Short exercise » Could you reproduce the material, beginning at the line that has "Identify the location of freeze." and stopping after the line that has "The height and width of the screenshot is (868, 1397). What", with "Identify the location of" swapped for "Find the position of" and everything else left unchanged?
====== Data for this exercise
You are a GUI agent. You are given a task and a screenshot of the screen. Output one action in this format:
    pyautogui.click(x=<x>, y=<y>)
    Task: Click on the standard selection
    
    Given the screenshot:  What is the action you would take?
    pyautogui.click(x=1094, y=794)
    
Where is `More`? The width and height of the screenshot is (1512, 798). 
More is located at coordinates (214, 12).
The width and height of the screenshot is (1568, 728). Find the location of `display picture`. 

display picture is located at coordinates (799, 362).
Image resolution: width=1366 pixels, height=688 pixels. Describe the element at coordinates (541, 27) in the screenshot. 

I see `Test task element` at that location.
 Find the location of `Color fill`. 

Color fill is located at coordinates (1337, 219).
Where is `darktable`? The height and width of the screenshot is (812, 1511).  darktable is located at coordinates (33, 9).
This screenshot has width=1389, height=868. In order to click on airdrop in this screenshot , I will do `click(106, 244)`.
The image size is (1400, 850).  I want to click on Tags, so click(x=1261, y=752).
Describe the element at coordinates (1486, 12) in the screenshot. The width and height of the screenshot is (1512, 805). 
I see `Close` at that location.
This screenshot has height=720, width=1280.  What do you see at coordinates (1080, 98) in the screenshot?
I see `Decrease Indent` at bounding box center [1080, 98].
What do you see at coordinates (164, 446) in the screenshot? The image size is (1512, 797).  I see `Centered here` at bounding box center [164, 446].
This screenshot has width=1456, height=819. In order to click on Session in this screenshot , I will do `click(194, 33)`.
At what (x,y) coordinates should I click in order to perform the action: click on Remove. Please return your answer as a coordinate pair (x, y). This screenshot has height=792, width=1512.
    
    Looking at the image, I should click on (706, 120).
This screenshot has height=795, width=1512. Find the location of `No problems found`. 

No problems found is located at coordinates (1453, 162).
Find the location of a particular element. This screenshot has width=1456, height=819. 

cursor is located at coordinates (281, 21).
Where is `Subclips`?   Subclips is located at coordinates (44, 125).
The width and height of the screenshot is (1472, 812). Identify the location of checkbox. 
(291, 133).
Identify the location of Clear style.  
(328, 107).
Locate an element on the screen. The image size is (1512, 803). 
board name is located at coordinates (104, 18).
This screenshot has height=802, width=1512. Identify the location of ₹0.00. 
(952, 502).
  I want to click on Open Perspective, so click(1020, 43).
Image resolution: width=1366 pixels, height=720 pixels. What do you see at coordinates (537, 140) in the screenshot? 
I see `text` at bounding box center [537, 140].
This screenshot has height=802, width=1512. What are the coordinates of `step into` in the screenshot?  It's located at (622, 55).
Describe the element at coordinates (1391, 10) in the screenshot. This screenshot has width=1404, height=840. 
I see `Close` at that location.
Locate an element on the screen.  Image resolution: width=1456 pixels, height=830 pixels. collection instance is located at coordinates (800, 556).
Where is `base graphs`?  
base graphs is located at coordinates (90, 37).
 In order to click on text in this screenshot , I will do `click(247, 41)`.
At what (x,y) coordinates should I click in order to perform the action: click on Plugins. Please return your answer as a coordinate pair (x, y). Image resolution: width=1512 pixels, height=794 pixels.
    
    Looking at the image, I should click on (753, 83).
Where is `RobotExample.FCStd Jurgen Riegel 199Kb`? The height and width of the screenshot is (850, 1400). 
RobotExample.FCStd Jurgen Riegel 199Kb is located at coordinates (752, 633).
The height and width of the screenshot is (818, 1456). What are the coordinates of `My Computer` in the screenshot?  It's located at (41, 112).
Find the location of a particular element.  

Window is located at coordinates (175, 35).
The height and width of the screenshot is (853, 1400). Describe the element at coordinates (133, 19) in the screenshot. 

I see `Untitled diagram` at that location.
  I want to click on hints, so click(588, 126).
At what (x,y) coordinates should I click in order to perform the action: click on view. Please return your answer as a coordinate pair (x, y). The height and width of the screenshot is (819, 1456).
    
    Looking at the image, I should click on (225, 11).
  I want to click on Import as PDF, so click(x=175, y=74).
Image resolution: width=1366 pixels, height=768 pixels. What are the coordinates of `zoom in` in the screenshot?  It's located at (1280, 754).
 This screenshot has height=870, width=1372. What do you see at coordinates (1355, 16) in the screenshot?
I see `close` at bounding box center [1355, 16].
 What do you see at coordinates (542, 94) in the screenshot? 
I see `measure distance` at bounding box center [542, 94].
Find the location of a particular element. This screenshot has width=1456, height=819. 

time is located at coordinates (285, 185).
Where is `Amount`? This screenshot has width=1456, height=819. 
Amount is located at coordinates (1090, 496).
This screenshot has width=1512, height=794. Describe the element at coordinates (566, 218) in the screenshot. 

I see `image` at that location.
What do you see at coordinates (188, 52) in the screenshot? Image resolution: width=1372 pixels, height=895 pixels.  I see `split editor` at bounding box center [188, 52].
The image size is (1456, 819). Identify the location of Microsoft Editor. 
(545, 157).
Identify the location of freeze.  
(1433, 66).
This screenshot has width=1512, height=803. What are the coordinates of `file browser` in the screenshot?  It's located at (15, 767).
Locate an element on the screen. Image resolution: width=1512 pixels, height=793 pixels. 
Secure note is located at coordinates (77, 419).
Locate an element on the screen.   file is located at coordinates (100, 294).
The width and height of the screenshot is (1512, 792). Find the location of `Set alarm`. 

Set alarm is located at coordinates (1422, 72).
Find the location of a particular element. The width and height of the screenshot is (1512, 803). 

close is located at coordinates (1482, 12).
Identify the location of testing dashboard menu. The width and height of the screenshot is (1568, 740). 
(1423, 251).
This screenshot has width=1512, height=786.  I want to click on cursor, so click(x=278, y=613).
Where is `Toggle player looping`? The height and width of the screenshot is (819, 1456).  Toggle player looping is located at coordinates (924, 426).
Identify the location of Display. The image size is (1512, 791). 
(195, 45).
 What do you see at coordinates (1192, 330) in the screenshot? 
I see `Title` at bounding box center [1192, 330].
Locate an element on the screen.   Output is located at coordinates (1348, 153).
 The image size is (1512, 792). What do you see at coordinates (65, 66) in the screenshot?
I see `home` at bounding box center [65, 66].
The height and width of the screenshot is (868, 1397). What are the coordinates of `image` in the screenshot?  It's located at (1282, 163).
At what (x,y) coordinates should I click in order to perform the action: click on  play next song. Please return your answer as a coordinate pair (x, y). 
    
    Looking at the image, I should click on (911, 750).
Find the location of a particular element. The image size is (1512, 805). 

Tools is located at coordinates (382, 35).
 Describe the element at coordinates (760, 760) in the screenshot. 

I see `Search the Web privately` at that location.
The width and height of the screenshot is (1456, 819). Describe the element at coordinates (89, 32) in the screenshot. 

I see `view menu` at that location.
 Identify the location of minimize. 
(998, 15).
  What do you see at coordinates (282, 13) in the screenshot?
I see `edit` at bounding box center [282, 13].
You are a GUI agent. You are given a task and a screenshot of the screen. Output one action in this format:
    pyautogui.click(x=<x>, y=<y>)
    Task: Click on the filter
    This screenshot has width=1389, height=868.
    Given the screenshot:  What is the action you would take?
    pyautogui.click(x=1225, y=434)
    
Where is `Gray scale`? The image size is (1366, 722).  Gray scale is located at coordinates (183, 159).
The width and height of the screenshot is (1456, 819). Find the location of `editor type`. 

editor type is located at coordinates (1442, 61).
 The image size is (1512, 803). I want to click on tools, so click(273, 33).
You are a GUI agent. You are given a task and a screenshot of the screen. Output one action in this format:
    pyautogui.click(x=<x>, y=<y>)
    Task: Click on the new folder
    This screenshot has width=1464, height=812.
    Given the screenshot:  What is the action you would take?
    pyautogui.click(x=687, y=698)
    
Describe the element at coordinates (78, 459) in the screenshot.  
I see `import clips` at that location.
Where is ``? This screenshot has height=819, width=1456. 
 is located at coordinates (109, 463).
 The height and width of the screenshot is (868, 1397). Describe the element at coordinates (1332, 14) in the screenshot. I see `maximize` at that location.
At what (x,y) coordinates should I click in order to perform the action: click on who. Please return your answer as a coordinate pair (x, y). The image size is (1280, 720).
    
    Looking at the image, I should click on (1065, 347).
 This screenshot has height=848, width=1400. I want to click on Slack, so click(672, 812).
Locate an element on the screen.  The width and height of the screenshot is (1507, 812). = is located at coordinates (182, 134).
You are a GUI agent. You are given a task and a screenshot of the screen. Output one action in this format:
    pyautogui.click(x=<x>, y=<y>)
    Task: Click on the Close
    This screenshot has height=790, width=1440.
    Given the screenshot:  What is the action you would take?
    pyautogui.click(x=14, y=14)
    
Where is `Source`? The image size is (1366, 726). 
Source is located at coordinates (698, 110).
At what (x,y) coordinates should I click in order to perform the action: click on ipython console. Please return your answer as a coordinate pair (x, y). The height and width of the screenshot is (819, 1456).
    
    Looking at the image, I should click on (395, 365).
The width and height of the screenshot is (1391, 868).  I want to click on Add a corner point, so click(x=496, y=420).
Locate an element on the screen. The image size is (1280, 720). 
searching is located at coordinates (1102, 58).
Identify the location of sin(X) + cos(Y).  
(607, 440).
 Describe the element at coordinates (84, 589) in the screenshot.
============
Task response »
Find the position of freeze.  
(1433, 66).
This screenshot has width=1512, height=803. What are the coordinates of `file browser` in the screenshot?  It's located at (15, 767).
Locate an element on the screen. Image resolution: width=1512 pixels, height=793 pixels. 
Secure note is located at coordinates (77, 419).
Locate an element on the screen.   file is located at coordinates (100, 294).
The width and height of the screenshot is (1512, 792). Find the location of `Set alarm`. 

Set alarm is located at coordinates (1422, 72).
Find the location of a particular element. The width and height of the screenshot is (1512, 803). 

close is located at coordinates (1482, 12).
Find the position of testing dashboard menu. The width and height of the screenshot is (1568, 740). 
(1423, 251).
This screenshot has width=1512, height=786.  I want to click on cursor, so click(x=278, y=613).
Where is `Toggle player looping`? The height and width of the screenshot is (819, 1456).  Toggle player looping is located at coordinates (924, 426).
Find the position of Display. The image size is (1512, 791). 
(195, 45).
 What do you see at coordinates (1192, 330) in the screenshot? 
I see `Title` at bounding box center [1192, 330].
Locate an element on the screen.   Output is located at coordinates (1348, 153).
 The image size is (1512, 792). What do you see at coordinates (65, 66) in the screenshot?
I see `home` at bounding box center [65, 66].
The height and width of the screenshot is (868, 1397). What are the coordinates of `image` in the screenshot?  It's located at (1282, 163).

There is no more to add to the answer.